INSTRUCTIONS TO FOLLOW
The answer must consist of every line below containing "height".

EXCERPTED RECORDS

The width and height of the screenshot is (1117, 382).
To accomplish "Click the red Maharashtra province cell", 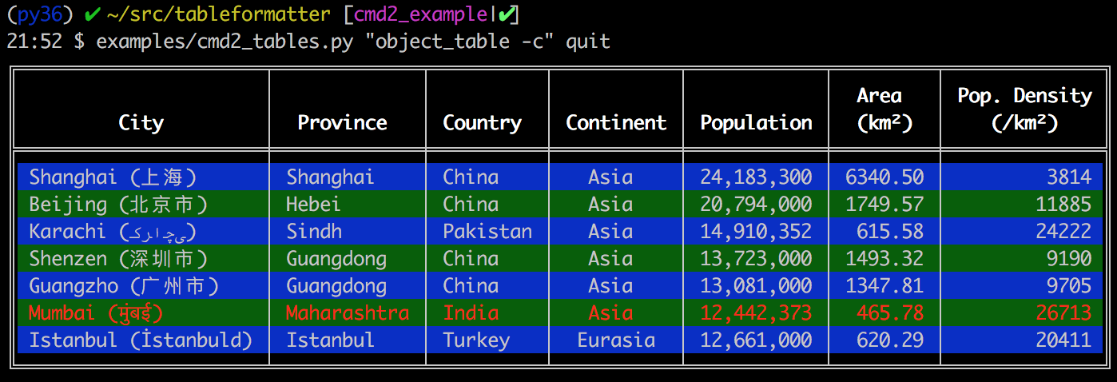I will coord(348,312).
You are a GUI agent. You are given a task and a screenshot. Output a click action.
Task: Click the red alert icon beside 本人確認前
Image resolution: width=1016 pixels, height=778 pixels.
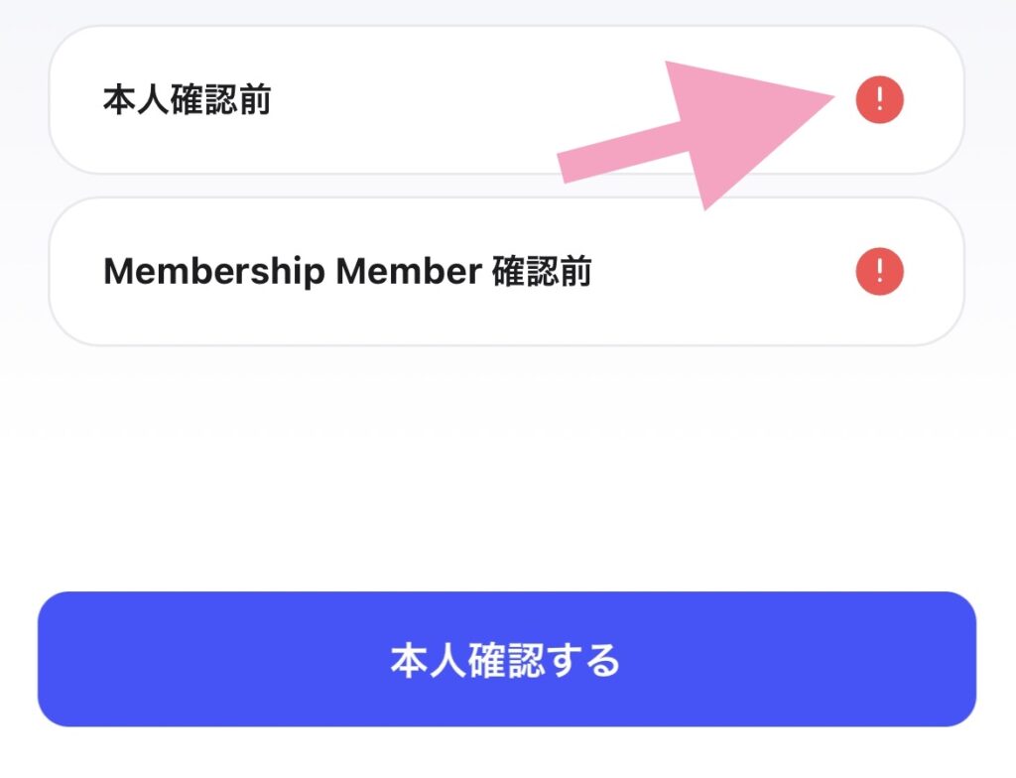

SOLUTION TO THE EXERCISE
The width and height of the screenshot is (1117, 382).
Image resolution: width=1016 pixels, height=778 pixels.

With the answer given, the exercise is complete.